Les grandes banques ont réduit de 17 % leur exposition à la dette italienne
Près de 24 milliards d’euros. Quinze grandes banques européennes ont réduit de ce montant leur exposition à la dette souveraine italienne entre fin juin et fin septembre (fin octobre pour BNP Paribas et KBC), selon un pointage de L’Agefi. Ce résultat donne un aperçu des pressions vendeuses qui s’exercent sur les emprunts d’Etat italiens. Des pressions que la BCE rechigne à compenser: la banque centrale a ralenti de 9,5 à 4,5 milliards d’euros son rythme de rachat d’obligations périphériques la semaine dernière.
Sur l’échantillon étudié, la baisse représente 17% des 142 milliards d’euros d’exposition à la dette italienne à fin juin. Ce recul ne correspond pas en totalité à des ventes de titres.
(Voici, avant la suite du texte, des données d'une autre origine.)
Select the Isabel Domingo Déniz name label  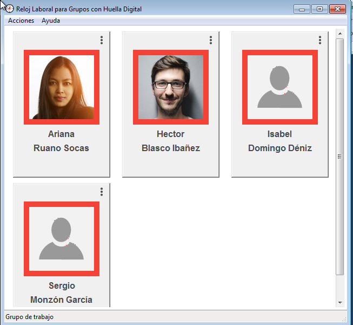pyautogui.click(x=280, y=141)
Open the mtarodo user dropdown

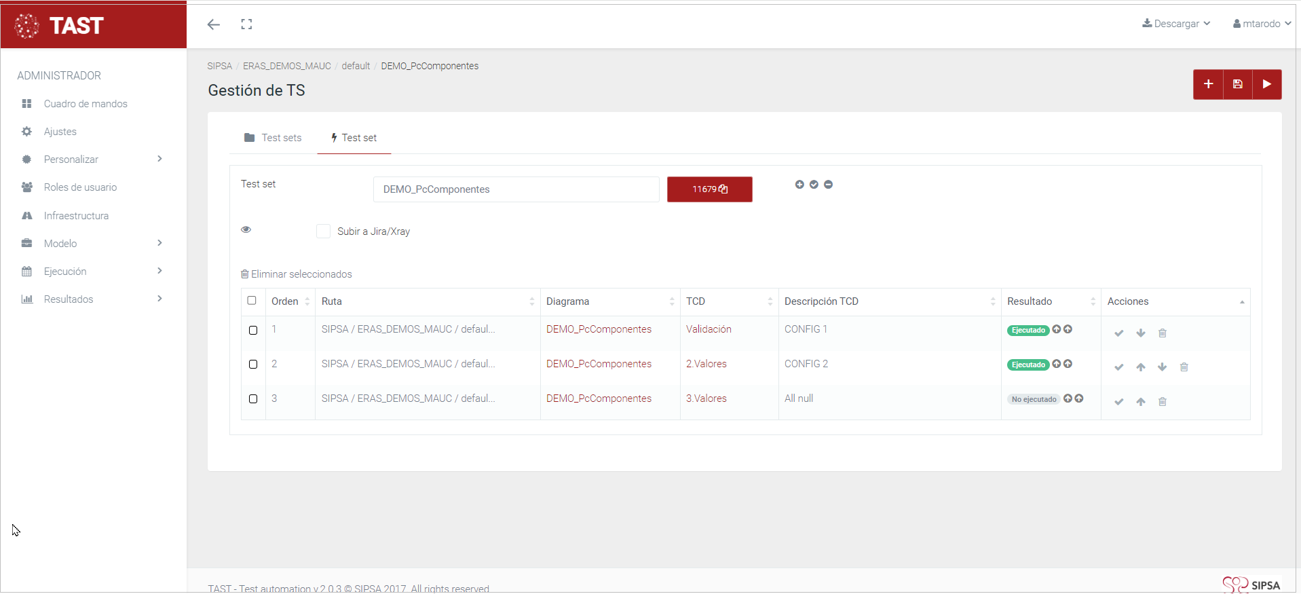[x=1262, y=24]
Certains emprunts ont pu arriver à échéance dans l’intervalle. Les expositions nettes comprennent aussi le risque pris à travers des dérivés comme les CDS. Si Deutsche Bank semble défier la logique en ayant accru à 2,2 milliards son exposition à l’Italie, ce risque est intégralement constitué de CDS.
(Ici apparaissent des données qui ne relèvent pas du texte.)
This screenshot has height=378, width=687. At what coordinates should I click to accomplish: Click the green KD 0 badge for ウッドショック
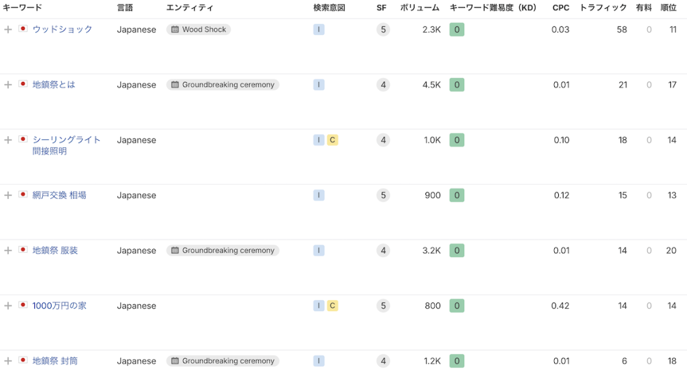(x=457, y=29)
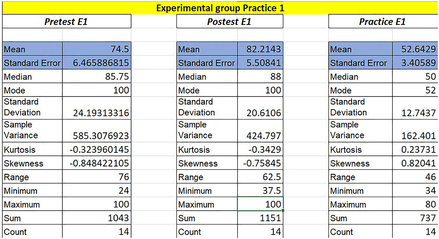The image size is (439, 239).
Task: Select Practice E1 mean value 52.6429
Action: (415, 49)
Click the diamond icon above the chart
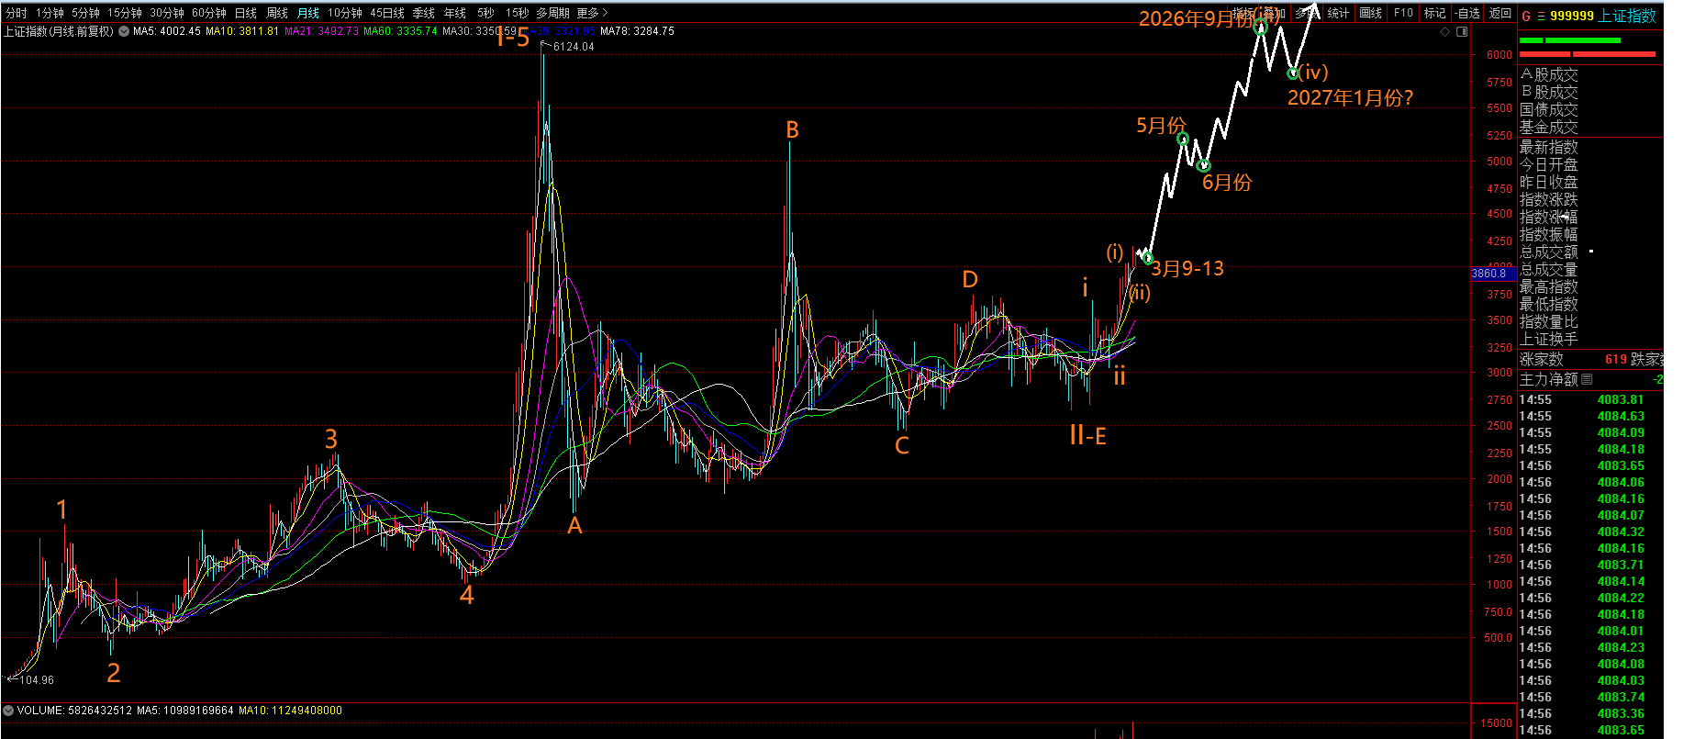This screenshot has height=739, width=1683. coord(1445,31)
Le gros de la baisse provient néanmoins de cessions, qui ont continué en octobre. En témoigne KBC, l’un des plus gros vendeurs avec RBS en proportion de son exposition. La banque flamande, qui détenait 6,1 milliards de dette italienne à fin juin, en a vendu près des deux tiers, dont 1,6 milliard le mois dernier.
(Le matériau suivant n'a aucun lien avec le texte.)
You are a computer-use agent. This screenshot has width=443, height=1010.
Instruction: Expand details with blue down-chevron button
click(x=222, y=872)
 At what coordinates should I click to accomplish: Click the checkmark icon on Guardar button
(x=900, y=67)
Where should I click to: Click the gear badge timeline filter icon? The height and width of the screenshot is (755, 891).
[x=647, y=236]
«Les banques font exactement ce qu’elles ont à faire: elle réduisent leur risque souverain, ce que l’on voit clairement avec la vente des titres italiens. Elles doivent continuer sur cette voie, elles s’éloignent de l’épicentre», indiquait hier à Bloomberg Christian Clausen, patron de Nordea et président de la Fédération bancaire européenne.
L’Espagne (-5,6 milliards, soit 27% de l’exposition), la France et même l’Allemagne n’échappent pas au phénomène. Mais les chiffres sont parfois à prendre avec des pincettes: si l’exposition de BPCE à la dette française est passée de 44 à 37,4 milliards en trois mois, elle le doit à un changement de méthode qui exclut les dépôts à la Banque de France, et non à des cessions de titres, indique le groupe.
Face aux quelque 1.900 milliards de dette publique italienne, 24 milliards d’exposition en moins peuvent paraître modestes. Mais les assureurs aussi diminuent le risque: Allianz, seul à détailler ces données, a réduit de 4,7 milliards son portefeuille italien. Et la disparition des acheteurs se répercute sur la demande de titres lors des adjudications.